Entries shown below:

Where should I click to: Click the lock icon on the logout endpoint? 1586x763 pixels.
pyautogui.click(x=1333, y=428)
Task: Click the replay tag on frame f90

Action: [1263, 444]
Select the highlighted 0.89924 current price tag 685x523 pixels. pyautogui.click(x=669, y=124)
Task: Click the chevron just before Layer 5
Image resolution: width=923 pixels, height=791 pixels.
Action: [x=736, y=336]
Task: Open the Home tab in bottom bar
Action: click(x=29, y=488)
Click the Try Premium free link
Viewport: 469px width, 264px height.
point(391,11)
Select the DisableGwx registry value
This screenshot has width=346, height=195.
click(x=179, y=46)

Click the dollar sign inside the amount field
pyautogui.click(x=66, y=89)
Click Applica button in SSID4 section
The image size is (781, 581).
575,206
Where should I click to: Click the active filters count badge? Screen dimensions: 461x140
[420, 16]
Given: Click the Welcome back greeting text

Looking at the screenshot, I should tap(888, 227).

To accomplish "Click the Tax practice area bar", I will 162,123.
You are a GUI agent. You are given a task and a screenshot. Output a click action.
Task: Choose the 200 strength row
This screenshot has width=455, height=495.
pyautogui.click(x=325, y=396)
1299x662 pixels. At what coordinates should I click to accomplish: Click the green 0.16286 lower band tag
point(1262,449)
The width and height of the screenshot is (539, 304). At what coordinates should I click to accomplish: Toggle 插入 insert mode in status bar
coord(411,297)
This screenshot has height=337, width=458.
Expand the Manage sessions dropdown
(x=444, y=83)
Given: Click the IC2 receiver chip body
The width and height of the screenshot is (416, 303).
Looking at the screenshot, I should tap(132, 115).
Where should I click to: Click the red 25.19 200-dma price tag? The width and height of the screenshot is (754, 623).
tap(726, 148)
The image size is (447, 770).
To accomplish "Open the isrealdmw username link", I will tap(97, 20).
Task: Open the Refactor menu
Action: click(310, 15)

End of Entries shown.

* Your assignment: Please return every line from the material above where the string "Select" occurs.

* Result:
Select the highlighted 0.89924 current price tag 685x523 pixels. pyautogui.click(x=669, y=124)
Select the DisableGwx registry value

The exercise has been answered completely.